Basın Açıklaması
24 Mart 2022
Özelde Çalışan Hekimlerin Sorunları Büyüyor
24 Mart 2022
Özelde Çalışan Hekimlerin Sorunları Büyüyor
2020 yılında hekime yapılan başvurunun %42,2’si birinci basamak sağlık hizmeti veren kurumlara yapılırken, %57,8’i ikinci ve üçüncü basamak sağlık kurumlarına yapıldı. Kişi başı hekime başvuru sayısı 2019 yılında 9,8 iken %26,5 azalarak 7,2 oldu.
247.273.830’u aile hekimliklerine olmak üzere birinci basamak sağlık kurumlarına yapılan toplam başvuru 253.119.935 olarak gerçekleşti. Birinci basamakta kişi başına hekime başvuru 3.0 oldu.
75.433.870’i ( % 21.7 ) özel sağlık kurumlarına olmak üzere 347.141.196 başvuru ikinci ve üçüncü basamak sağlık kurumlarına yapılmış olup kişi başına hekime başvuru 4.2 olmuş ve bütün basamakların başvuru oranı ise 7.2 olmuştur.
171.259 olan toplam hekimin 30.683’ü ( 26.499 uzman hekim, 4.184 Pratisyen hekim ) özel sağlık kuruluşlarında çalışmaktadır. Bu da toplamın yaklaşık % 18’ini oluşturmaktadır.
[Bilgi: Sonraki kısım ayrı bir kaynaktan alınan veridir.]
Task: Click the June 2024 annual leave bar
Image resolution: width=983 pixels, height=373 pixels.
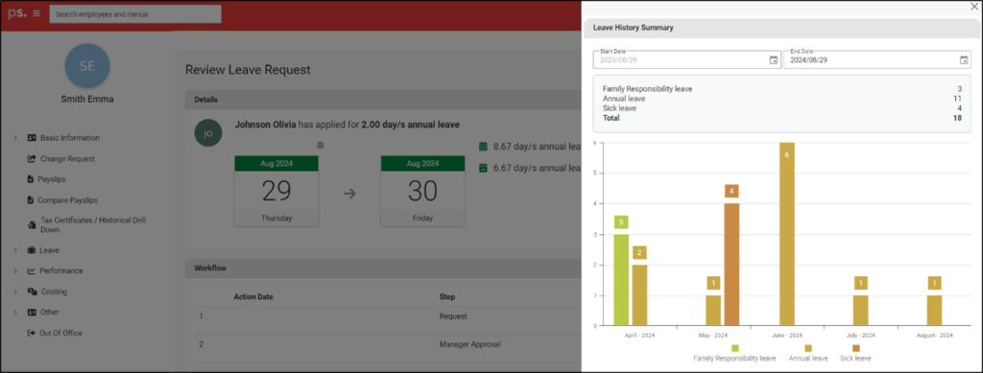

AKP iktidarı döneminde neoliberal sağlık politikalarının daha kararlı uygulanmasıyla, sağlık hizmetlerindeki metalaşma hızlanmış, hasta tam anlamıyla müşteriye dönüşmüştür. Destek ve teşviklerle çok hızlı büyüyen özel sektör başvuru sayısı, 2002 ‘de 5.697.170 iken 2020’de 75.433.870’e çıkarak 13 kattan fazla artmıştır. Bu devasa iş yükünü sırtlanan özel sektör hekimleri ve sağlık çalışanları büyümeden aynı oranda yararlanamadıkları gibi gittikçe artan iş yükü ve sorunlarla boğuşmaktadır.
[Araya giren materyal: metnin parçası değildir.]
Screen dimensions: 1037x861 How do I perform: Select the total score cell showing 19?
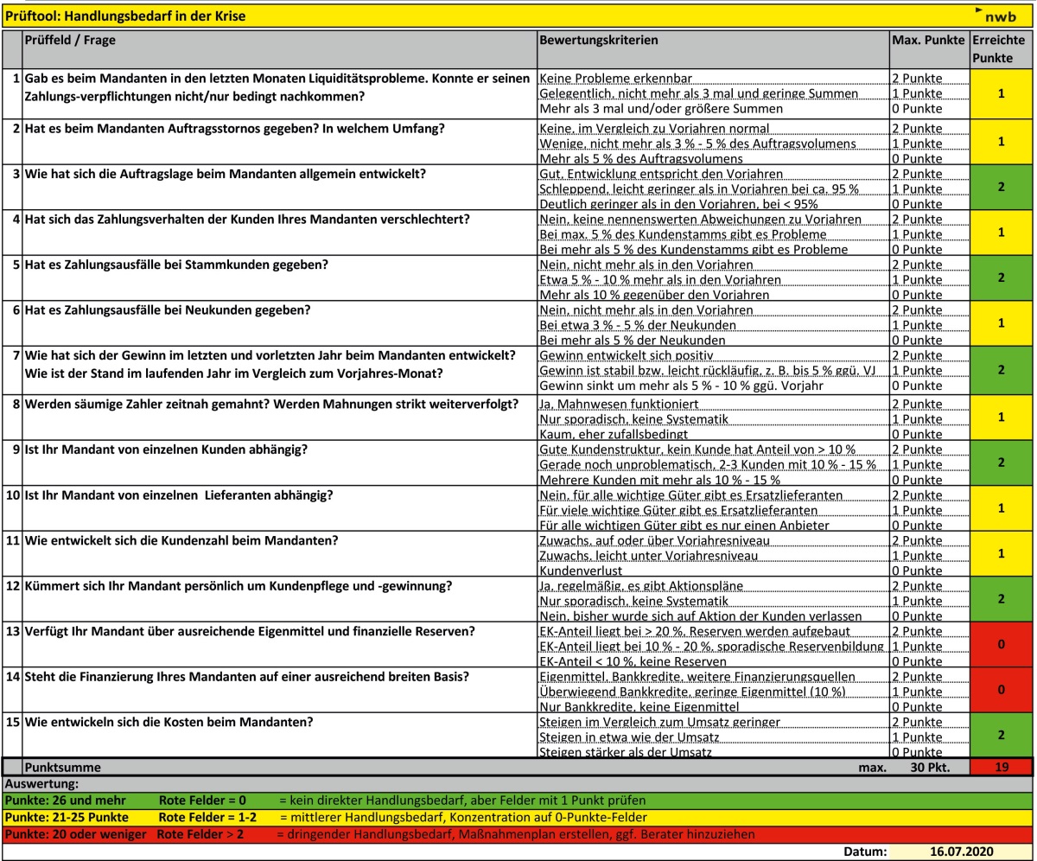tap(1000, 767)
Sağlık Bakanlığı ve tıp fakültelerine bağlı hastanelerde çalışmakta iken, liyakatsiz idareciler, düşük ücretler, mobbing, şiddet, memuriyete son verme gibi gerekçelerle istifa eden, emekli olan, mecburi hizmeti biter bitmez kamu kurumundan ayrılıp özel sağlık hizmetlerinde çalışmaya bir anlamda mecbur bırakılan hekimleri çoğu zaman daha iyi koşullar beklememektedir.
Yetkililerin gerekli adımları atması için, özel sağlık hizmetlerinde çalışan hekimlerin sorunlarına bir kez daha dikkat çekmek istiyoruz.
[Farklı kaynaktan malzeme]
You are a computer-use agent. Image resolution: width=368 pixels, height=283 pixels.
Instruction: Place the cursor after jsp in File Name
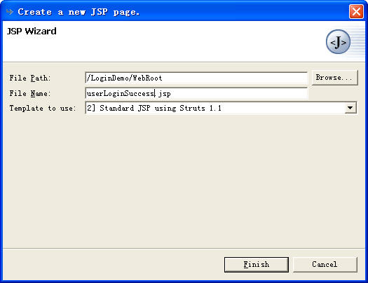(x=171, y=94)
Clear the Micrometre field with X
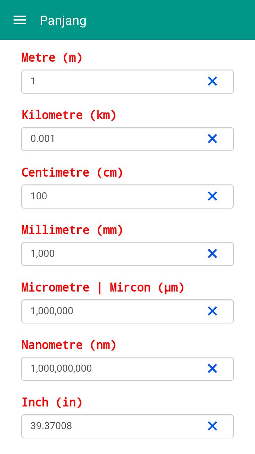Viewport: 255px width, 454px height. click(x=212, y=311)
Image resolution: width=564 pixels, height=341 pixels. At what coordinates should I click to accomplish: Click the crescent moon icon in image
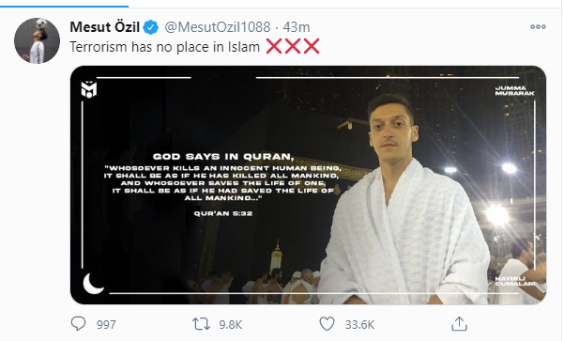tap(93, 284)
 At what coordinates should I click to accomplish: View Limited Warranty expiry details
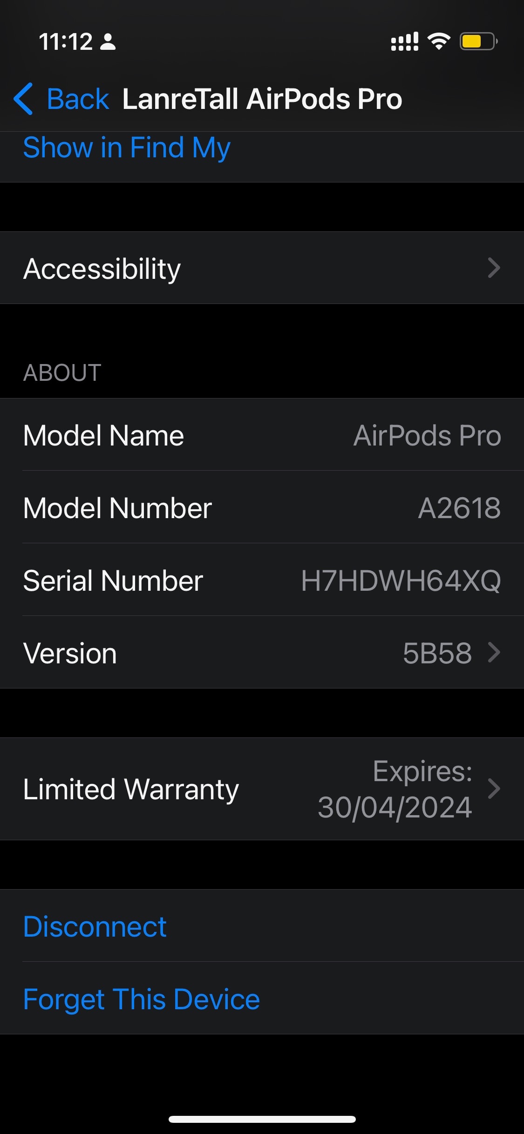(x=262, y=789)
* Öncelikli olarak hekimlere şirket kurdurulması, neredeyse tek çalışma biçimi olarak sözleşme önkoşulu olmuş durumda. SGK’lı ve kadrolu olarak çalışmanın getirdiği tazminat, ücretli izin ve rapor hakkı başta olmak üzere birçok hak kaybına yol açan bu durum sonlandırılmalı, buna paralel olarak, Aralık ayında Meclise getirilip geri çekilen yasada var olan, emekli olup çalışan hekimlerin maaş kesintisi son bulmalıdır.
* Bazı merkezlerde, özellikle taşeronlaştırılmış bölümler( acil servisler dahil ) başta olmak üzere ücretlerin geç ödenmesi önemli bir sorundur ve çözülmesi gerekir.
* SSK’lı olarak çalışan hekimlerin aldıkları maaş üzerinden/ tavandan primlerinin işveren tarafından yatırılması sağlanmalı, emekli olan BAĞ-KUR ve SSK hekimlerinin maaşı yoksulluk sınırının üzerine çıkarılmalıdır.
* 60 yaşından önce emekli olanlar için, tıp merkezlerinde olduğu gibi hastanelerde de kadro tanımlaması yapılmalıdır.
* Çoğu hastanede Cumartesi tüm gün çalışmanın mevcudiyeti önemli bir sorun olmaya devam etmekte, gün içinde yeterli dinlenme ve yemek arası olmaması insani sınırları zorlamaktadır.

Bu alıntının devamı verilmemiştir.